All of us have experienced it but very few of us have gone into the details to really find the reasons for it. First of all why should I care? After the first time the application starts much faster. Well you should care if you want to give your customer not only a good second startup time but also a decent first startup experience. To do that you need to do repeated tests. The first startup is commonly referred to cold startup and all subsequent runs are warm startup scenarios. To test a cold startup scenario you need to reboot your computer every time and start your application. Not very practical and I have no one ever seen going down that road. The difference between warm and cold startup time is that the first time the dlls and data of the application need to be loaded from disc which can take quite some time. All subsequent runs can read the data not from disk but from the in memory file system cache which is managed by the operating system.
What Is The File System Cache?
Windows uses the memory of your system in some clever way. All memory that is used by your applications is shown in the Task Manager. The rest of the memory is free and not used by anything. Really? Of course not. The free memory consists of data of previously exited applications which was in use some time a ago. This "free" memory is called Standby List which is where the file system cache of Windows is really living. It is therefore not a good idea to max out your memory usage in task manager because if you do this you are flushing the file system cache which will result in a slow system. This cache is the reason why your second and all further startup times are much better. No disc accesses at all compared to the first run if all goes well.
How can you flush it?
If you want to measure cold startup times you need to clear the file system cache somehow. The easiest way is to use RAMMap from SysInternals. It has an option to flush the Standby List.
That is nice but unfortunately there is no command line tool available to do this in a test script to create repeatable tests. But not all is lost. Process Hacker is a better clone of Process Explorer which comes with full source code. There you can find the undocumented Windows API calls to flush the OS file system cache directly.
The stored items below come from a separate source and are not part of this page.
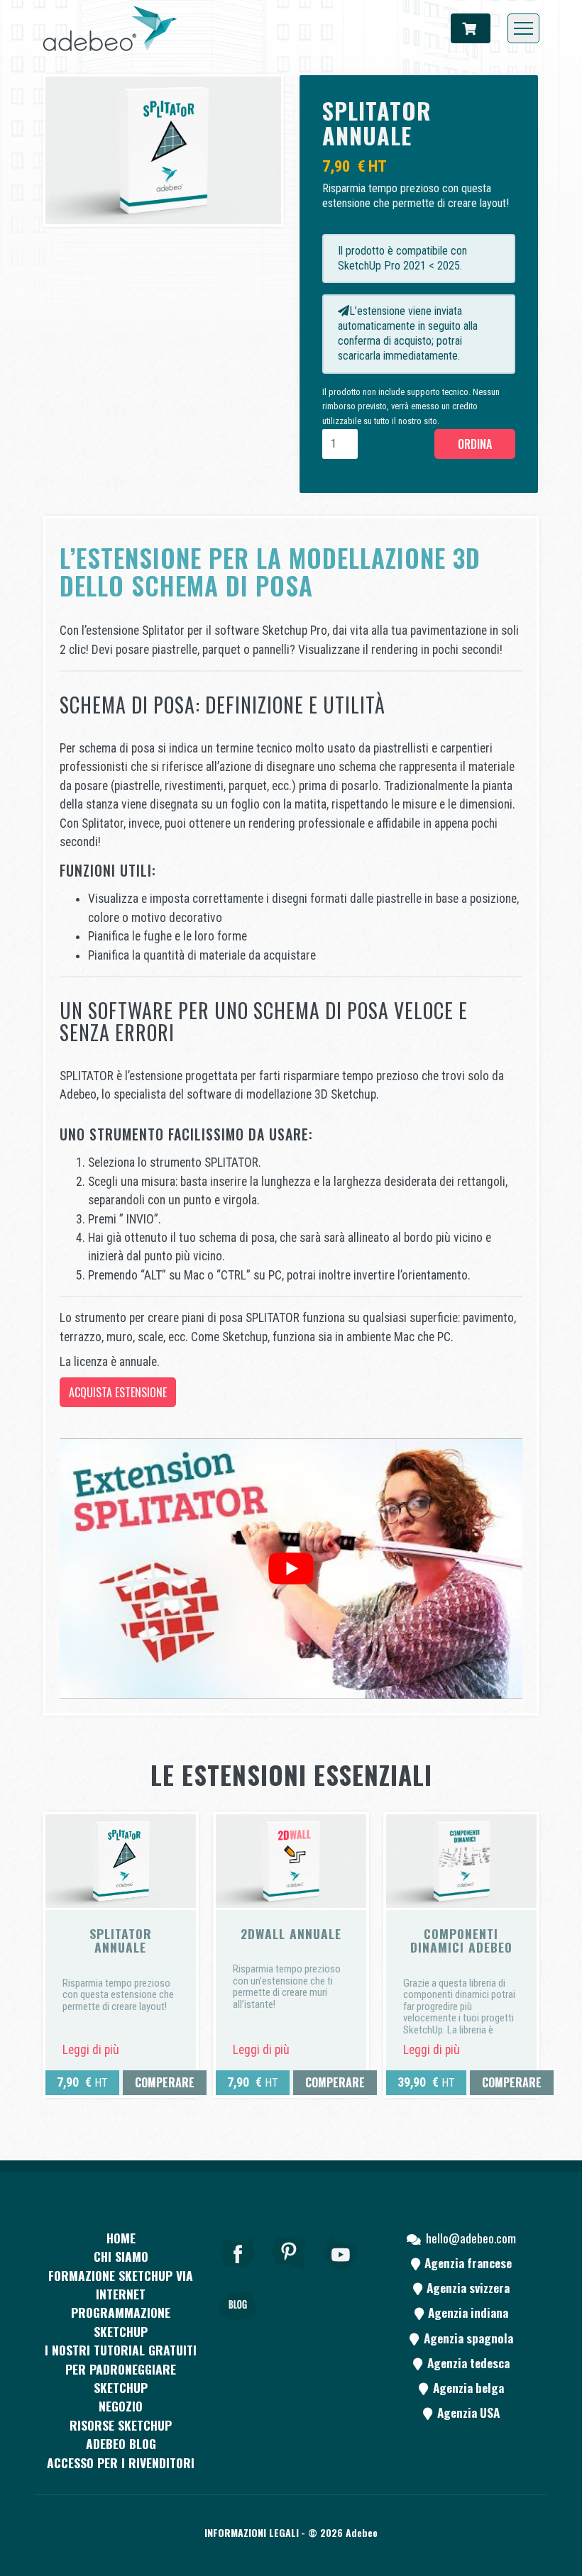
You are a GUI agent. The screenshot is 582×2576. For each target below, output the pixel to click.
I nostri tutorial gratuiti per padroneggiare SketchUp (121, 2369)
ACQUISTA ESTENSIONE (118, 1392)
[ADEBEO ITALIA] (110, 28)
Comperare (164, 2082)
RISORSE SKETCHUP (121, 2425)
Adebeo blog (121, 2443)
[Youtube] (341, 2272)
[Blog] (238, 2325)
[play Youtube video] (291, 1568)
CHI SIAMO (121, 2256)
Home (121, 2237)
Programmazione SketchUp (120, 2321)
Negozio (121, 2406)
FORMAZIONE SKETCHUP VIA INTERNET (120, 2284)
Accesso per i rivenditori (120, 2462)
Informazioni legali (251, 2532)
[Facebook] (238, 2272)
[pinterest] (289, 2272)
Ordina (475, 444)
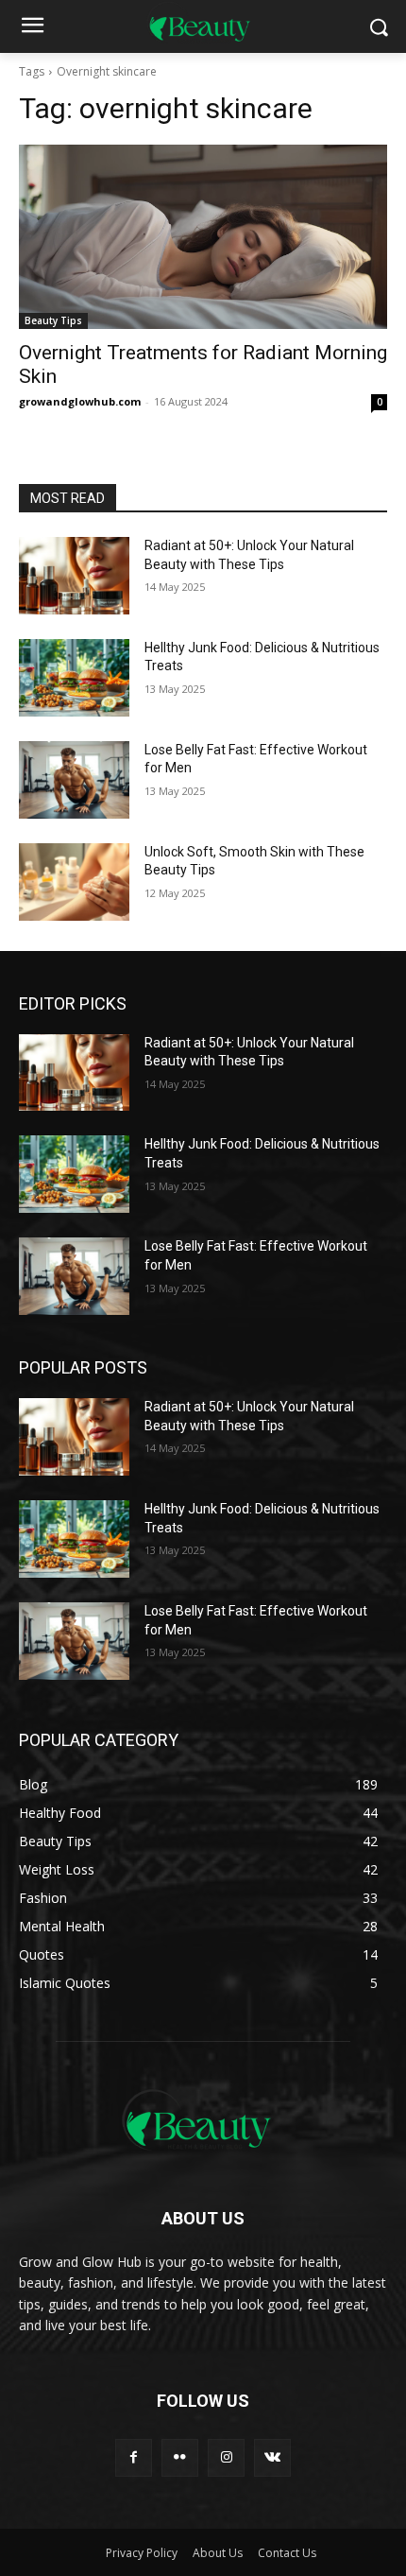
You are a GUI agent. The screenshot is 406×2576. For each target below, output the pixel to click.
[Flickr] (179, 2457)
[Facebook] (133, 2457)
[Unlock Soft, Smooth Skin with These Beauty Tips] (74, 882)
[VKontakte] (272, 2457)
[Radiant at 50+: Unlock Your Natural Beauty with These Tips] (74, 575)
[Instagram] (226, 2457)
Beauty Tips (53, 320)
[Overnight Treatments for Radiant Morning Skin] (203, 237)
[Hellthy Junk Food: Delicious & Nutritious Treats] (74, 678)
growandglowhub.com (80, 401)
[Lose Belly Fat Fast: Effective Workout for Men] (74, 780)
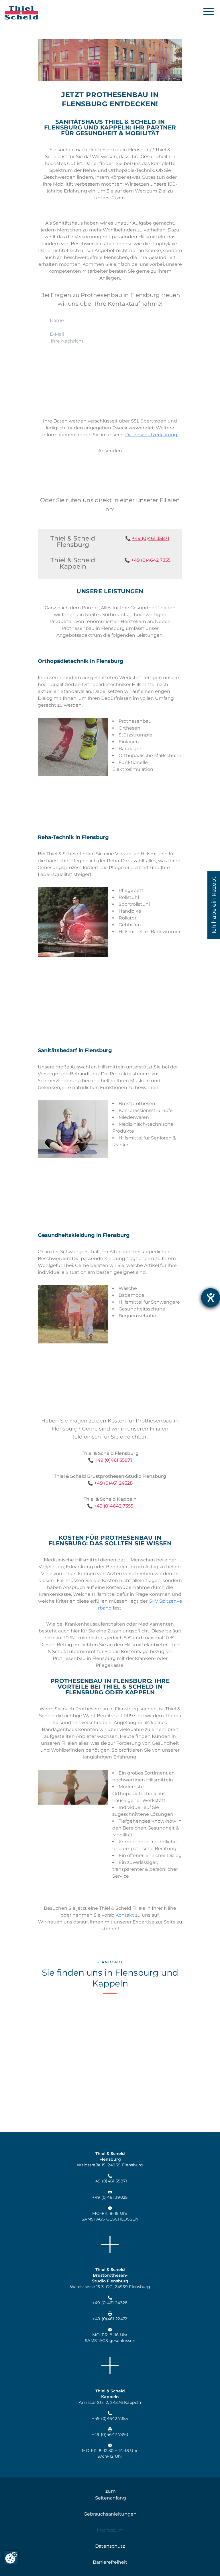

It is basically
SYSTEM_MEMORY_LIST_COMMAND command = MemoryPurgeStandbyList;
NtSetSystemInformation(SystemMemoryListInformation, &command, sizeof(SYSTEM_MEMORY_LIST_COMMAND));
and you are done. There is also another trick I want to share: You want to clear the file system cache for a specific file? Windows will flush the file system cache if a file was opened with the FILE_FLAG_NO_BUFFERING flag. Here is little C# class that employs this trick:
const int FILE_FLAG_NO_BUFFERING = 0x20000000;
const FileOptions Unbuffered = (FileOptions)FILE_FLAG_NO_BUFFERING;
/// Flush the file system cache for this file. This ensures that all subsequent operations on the file really cause disc
/// access and you can measure the real disc access time.
/// <param name="file">full path to file.</param>
public static void FlushFSCacheForFile(string file)
using (FileStream fileStream = new FileStream(file, FileMode.Open, FileAccess.Read, FileShare.ReadWrite, 4096, FileOptions.None | Unbuffered))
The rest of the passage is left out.